Overview of Apache Hive Security in CDH
Securing Hive involves configuring or enabling:
-
Authentication for Hive Metastore, HiveServer2, and all Hive clients with your deployment of LDAP and Kerberos for your cluster.
See Hive Authentication, HiveServer2 Security Configuration, Hive Metastore Server Security Configuration, and Using Hive to Run Queries on a Secure HBase Server for details.
-
Authorization for HiveServer2 using role-based, fine-grained authorization that is implemented with Apache Sentry policies. You must configure HiveServer2 authentication before you configure authorization because Apache Sentry depends on an underlying authentication framework to reliably identify the requesting user.
See Sentry Policy File Authorization, User to Group Mapping, and Authorization Privilege Model for Hive and Impala for details. Configure Sentry permissions using GRANT and REVOKE statements using the HiveServer2 client, the Beeline CLI. See Hive SQL Syntax for Use with Sentry for details. -
Encryption to secure the network connection between HiveServer2 and Hive clients.
Starting with CDH 5.5, encryption for HiveServer2 clients has been decoupled from the authentication mechanism. This means you can use either SASL QOP or TLS/SSL to encrypt traffic between HiveServer2 and its clients, irrespective of whether Kerberos is being used for authentication. Previously, the JDBC client drivers only supported SASL QOP encryption on Kerberos-authenticated connections.

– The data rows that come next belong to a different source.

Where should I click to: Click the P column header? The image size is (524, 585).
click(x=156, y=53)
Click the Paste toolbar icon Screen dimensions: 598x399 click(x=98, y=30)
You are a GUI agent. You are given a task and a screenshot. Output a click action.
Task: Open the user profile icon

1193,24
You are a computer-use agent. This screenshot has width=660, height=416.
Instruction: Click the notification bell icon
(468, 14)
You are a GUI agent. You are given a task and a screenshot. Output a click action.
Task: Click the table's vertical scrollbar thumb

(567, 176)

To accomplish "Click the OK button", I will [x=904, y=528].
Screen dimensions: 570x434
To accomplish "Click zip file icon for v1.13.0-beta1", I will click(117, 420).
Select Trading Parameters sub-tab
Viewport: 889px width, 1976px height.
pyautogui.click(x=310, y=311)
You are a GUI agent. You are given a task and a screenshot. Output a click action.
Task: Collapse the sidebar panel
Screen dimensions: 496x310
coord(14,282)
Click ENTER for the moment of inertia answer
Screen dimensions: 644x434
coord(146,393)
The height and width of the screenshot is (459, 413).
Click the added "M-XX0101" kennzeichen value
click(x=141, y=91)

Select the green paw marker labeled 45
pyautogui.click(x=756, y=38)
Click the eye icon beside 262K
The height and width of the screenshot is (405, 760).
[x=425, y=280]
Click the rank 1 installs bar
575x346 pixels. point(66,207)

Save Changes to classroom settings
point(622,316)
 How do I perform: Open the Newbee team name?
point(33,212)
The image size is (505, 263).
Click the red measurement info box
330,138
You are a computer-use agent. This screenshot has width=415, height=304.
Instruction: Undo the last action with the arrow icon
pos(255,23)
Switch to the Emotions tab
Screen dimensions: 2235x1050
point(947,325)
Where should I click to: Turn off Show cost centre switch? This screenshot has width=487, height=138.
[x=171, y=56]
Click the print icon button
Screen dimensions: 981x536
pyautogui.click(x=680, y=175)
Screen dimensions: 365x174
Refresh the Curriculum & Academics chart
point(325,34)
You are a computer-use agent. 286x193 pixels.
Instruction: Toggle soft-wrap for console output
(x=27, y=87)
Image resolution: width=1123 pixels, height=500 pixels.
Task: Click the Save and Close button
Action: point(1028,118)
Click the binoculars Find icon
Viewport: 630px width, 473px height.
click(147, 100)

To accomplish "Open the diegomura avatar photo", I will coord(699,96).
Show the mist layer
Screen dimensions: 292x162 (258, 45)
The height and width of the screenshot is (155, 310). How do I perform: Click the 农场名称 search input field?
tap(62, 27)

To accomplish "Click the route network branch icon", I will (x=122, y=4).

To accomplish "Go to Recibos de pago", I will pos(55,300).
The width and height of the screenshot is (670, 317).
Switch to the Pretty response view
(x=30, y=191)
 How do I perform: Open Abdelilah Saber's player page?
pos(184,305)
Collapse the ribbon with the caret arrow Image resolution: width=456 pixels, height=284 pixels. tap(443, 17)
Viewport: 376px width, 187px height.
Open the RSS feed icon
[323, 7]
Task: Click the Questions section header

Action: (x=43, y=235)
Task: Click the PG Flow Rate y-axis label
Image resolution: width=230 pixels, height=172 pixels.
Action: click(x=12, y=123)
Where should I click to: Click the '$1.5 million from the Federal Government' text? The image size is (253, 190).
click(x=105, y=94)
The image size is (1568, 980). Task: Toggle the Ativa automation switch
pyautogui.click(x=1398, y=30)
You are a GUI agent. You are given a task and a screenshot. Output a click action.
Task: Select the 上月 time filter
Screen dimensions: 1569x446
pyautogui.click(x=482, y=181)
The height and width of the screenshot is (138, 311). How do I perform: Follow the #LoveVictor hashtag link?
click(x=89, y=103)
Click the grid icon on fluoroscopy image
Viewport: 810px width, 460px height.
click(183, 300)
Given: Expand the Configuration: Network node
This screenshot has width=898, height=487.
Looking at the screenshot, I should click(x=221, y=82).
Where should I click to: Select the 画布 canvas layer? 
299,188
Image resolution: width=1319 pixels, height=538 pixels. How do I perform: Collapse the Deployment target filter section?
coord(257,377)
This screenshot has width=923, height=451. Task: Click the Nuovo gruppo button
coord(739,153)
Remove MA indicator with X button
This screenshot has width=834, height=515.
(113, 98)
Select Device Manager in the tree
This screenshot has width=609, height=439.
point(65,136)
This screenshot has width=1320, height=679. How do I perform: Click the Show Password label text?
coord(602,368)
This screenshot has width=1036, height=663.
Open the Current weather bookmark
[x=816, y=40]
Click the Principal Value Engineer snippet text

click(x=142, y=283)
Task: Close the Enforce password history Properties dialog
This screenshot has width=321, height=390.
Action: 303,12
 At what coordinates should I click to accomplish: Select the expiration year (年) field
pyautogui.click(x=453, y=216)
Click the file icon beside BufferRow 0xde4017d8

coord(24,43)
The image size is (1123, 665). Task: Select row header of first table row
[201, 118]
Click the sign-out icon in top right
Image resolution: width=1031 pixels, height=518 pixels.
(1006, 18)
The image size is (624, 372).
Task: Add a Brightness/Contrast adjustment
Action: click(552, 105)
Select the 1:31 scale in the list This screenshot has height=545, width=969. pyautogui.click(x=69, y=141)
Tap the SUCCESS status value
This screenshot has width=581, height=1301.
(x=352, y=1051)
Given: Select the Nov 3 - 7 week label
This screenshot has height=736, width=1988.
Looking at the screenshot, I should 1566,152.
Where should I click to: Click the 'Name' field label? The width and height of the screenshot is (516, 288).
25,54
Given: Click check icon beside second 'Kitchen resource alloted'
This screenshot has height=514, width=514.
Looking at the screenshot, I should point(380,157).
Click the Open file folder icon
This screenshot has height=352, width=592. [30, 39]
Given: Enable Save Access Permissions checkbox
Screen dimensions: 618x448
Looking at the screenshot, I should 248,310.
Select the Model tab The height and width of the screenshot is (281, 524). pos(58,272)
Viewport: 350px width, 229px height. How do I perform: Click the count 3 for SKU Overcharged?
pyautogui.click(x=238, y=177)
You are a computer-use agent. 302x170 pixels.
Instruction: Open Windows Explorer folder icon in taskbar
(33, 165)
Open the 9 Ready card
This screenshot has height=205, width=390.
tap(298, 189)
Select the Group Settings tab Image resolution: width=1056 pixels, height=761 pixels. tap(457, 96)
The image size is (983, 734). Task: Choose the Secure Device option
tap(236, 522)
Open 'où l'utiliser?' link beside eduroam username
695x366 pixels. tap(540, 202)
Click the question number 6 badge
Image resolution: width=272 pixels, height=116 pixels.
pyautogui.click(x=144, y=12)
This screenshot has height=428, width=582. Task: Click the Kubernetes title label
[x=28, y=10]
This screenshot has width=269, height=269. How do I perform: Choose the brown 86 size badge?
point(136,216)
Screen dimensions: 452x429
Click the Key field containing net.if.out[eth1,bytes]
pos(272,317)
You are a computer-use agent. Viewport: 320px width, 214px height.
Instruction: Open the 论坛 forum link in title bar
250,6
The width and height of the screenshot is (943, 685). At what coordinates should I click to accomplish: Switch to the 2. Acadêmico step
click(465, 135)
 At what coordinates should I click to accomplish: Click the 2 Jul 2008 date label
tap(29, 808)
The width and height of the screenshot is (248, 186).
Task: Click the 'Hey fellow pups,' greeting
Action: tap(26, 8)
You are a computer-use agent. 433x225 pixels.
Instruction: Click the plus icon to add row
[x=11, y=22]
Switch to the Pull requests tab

SASL QOP encryption is better suited for encrypting RPC communication and may result in performance issues when dealing with large amounts of data. Move to using TLS/SSL encryption to avoid such issues.
This topic describes how to set up encrypted communication between HiveServer2 and its JDBC/ODBC client drivers.
See Configuring Encrypted Communication Between HiveServer2 and Client Drivers for details.